Items from a dataset
● ● ●
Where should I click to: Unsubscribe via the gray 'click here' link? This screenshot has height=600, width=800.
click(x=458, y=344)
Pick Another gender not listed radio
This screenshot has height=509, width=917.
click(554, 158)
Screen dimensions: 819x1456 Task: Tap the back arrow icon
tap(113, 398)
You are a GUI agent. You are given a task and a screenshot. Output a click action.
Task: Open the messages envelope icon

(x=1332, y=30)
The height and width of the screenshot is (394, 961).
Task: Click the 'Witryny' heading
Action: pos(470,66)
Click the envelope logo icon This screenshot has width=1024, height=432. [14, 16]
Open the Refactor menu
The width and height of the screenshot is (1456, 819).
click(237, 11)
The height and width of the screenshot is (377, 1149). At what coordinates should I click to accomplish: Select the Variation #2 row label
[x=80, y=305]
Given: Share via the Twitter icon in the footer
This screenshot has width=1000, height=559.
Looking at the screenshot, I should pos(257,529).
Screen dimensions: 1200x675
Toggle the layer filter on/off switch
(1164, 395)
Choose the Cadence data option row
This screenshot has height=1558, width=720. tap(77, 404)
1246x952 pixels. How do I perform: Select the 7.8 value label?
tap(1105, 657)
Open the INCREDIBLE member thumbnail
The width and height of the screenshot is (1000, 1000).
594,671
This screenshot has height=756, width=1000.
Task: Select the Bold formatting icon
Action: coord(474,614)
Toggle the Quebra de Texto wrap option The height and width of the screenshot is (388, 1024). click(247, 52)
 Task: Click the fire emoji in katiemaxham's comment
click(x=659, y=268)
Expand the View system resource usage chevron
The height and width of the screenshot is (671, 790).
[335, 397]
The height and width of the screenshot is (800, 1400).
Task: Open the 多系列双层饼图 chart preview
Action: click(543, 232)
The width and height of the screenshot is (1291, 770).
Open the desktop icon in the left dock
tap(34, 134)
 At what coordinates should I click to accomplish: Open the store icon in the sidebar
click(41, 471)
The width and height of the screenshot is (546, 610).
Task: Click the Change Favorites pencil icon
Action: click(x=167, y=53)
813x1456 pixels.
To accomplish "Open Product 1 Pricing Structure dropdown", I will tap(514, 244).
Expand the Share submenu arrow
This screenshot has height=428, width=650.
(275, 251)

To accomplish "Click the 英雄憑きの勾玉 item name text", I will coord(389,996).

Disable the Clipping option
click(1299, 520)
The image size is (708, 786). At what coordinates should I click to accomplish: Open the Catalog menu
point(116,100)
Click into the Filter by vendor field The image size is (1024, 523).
● ● ●
■ REQUIREMENTS ■
Reproduce every row above word for word, in the same order and with nothing changed.

■ OUTPUT FOR THIS EXERCISE ■
Where should I click to: Unsubscribe via the gray 'click here' link? This screenshot has height=600, width=800.
click(x=458, y=344)
Pick Another gender not listed radio
This screenshot has height=509, width=917.
click(554, 158)
Screen dimensions: 819x1456 Task: Tap the back arrow icon
tap(113, 398)
You are a GUI agent. You are given a task and a screenshot. Output a click action.
Task: Open the messages envelope icon

(x=1332, y=30)
The height and width of the screenshot is (394, 961).
Task: Click the 'Witryny' heading
Action: pos(470,66)
Click the envelope logo icon This screenshot has width=1024, height=432. [14, 16]
Open the Refactor menu
The width and height of the screenshot is (1456, 819).
click(237, 11)
The height and width of the screenshot is (377, 1149). At what coordinates should I click to accomplish: Select the Variation #2 row label
[x=80, y=305]
Given: Share via the Twitter icon in the footer
This screenshot has width=1000, height=559.
Looking at the screenshot, I should pos(257,529).
Screen dimensions: 1200x675
Toggle the layer filter on/off switch
(1164, 395)
Choose the Cadence data option row
This screenshot has height=1558, width=720. tap(77, 404)
1246x952 pixels. How do I perform: Select the 7.8 value label?
tap(1105, 657)
Open the INCREDIBLE member thumbnail
The width and height of the screenshot is (1000, 1000).
594,671
This screenshot has height=756, width=1000.
Task: Select the Bold formatting icon
Action: coord(474,614)
Toggle the Quebra de Texto wrap option The height and width of the screenshot is (388, 1024). click(247, 52)
 Task: Click the fire emoji in katiemaxham's comment
click(x=659, y=268)
Expand the View system resource usage chevron
The height and width of the screenshot is (671, 790).
[335, 397]
The height and width of the screenshot is (800, 1400).
Task: Open the 多系列双层饼图 chart preview
Action: click(543, 232)
The width and height of the screenshot is (1291, 770).
Open the desktop icon in the left dock
tap(34, 134)
 At what coordinates should I click to accomplish: Open the store icon in the sidebar
click(41, 471)
The width and height of the screenshot is (546, 610).
Task: Click the Change Favorites pencil icon
Action: click(x=167, y=53)
813x1456 pixels.
To accomplish "Open Product 1 Pricing Structure dropdown", I will tap(514, 244).
Expand the Share submenu arrow
This screenshot has height=428, width=650.
(275, 251)

To accomplish "Click the 英雄憑きの勾玉 item name text", I will coord(389,996).

Disable the Clipping option
click(1299, 520)
The image size is (708, 786). At what coordinates should I click to accomplish: Open the Catalog menu
point(116,100)
Click into the Filter by vendor field The image size is (1024, 523).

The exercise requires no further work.